In other news, my Late Bloomer tour officially starts this Saturday with a signing at The Hop in Asheville, NC, an ice cream shop I worked at during college! Make sure to get any personalized/disturbing doodle copies pre-ordered through Malaprop’s before Saturday!
All additional event registration links and additional info can be found here!
Release Reflections
Content warning: the following discusses homophobia
We’re only one week away from the release of Late Bloomer and, honestly, I’m so ready for my personal anticipation to be over and for it to be out! Releasing a book is a very vulnerable thing, but this one, while wonderful and exciting in so many ways, has felt particularly raw.
This is my first sapphic book.
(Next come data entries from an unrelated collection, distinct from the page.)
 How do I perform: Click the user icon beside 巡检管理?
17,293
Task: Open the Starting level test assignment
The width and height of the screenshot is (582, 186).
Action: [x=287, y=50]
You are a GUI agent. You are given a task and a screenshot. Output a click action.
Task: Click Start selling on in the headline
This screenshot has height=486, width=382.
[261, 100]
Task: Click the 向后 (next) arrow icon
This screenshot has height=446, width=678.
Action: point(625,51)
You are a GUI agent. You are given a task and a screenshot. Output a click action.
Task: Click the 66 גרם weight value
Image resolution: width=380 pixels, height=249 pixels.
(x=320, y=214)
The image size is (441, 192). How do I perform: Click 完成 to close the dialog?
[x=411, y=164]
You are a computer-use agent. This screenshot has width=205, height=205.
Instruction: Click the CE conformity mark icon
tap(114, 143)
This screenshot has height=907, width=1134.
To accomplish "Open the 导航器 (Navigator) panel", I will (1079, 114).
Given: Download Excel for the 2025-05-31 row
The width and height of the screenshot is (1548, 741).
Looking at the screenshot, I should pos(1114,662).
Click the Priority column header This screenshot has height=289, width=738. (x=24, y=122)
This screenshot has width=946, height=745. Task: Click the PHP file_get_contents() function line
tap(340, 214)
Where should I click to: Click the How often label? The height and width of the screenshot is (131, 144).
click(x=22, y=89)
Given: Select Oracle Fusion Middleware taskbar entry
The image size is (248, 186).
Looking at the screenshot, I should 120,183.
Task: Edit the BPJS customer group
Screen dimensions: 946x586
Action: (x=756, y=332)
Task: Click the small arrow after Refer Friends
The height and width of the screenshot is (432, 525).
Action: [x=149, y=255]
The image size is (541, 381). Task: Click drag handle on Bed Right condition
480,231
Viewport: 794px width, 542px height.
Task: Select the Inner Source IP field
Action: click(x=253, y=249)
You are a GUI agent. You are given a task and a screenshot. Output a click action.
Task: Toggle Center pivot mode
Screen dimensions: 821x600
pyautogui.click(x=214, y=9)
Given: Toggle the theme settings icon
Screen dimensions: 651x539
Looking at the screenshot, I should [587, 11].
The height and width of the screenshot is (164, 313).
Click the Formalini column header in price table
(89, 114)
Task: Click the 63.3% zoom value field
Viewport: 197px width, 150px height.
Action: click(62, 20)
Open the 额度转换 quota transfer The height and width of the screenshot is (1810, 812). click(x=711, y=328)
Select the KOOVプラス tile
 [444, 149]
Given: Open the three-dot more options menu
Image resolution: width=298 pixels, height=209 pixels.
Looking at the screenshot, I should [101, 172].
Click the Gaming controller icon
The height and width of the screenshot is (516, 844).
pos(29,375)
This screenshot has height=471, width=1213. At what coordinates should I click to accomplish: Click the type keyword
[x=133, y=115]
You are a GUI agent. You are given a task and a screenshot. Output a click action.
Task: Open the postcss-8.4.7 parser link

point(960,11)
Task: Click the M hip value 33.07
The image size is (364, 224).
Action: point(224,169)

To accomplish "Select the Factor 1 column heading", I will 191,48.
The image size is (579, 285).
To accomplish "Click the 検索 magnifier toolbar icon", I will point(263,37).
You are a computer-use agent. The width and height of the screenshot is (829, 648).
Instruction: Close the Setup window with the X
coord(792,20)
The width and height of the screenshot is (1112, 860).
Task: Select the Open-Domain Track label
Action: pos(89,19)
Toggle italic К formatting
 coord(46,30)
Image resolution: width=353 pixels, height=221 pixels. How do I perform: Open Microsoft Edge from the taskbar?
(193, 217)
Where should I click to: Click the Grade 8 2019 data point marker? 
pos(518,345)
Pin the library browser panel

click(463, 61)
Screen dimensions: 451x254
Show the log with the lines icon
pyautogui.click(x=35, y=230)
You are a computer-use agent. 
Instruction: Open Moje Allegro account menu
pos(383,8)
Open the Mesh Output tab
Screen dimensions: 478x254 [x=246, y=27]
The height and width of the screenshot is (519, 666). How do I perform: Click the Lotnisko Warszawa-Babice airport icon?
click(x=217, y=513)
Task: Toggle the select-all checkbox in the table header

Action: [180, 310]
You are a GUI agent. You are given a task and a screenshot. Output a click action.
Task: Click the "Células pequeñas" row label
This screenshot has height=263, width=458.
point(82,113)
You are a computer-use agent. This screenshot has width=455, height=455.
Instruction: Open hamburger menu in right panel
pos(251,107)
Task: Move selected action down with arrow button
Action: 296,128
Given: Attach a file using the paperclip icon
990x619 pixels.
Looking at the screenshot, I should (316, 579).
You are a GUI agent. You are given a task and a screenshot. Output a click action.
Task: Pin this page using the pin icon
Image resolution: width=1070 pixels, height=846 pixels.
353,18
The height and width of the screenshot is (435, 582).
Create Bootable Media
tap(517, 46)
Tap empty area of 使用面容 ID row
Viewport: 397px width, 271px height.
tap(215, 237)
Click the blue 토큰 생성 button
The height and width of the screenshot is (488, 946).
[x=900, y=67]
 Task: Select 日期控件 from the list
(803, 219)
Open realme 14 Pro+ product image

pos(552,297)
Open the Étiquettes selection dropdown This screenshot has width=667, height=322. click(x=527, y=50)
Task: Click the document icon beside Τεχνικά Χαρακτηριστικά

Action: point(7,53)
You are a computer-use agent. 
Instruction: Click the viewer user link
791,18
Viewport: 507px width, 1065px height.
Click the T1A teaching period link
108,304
It was a story I wanted to write for a long time, but one I had a lot of anxiety and trepidation to tackle. I’m bisexual, but it took me quite a long time to come out to family and friends with my identity. I’ve been in a relationship with a man for over a decade, and my hetero-presenting relationship affords me a lot of privilege when navigating through society, but it’s also an identity that’s easily erased or questioned on how we fit into the queer community.
I was never pressured by my editor or agent to come out or disclose my sexual identity when I started writing Late Bloomer, it was something we discussed to help me prepare and set expectations on what the publishing process of this book would like like.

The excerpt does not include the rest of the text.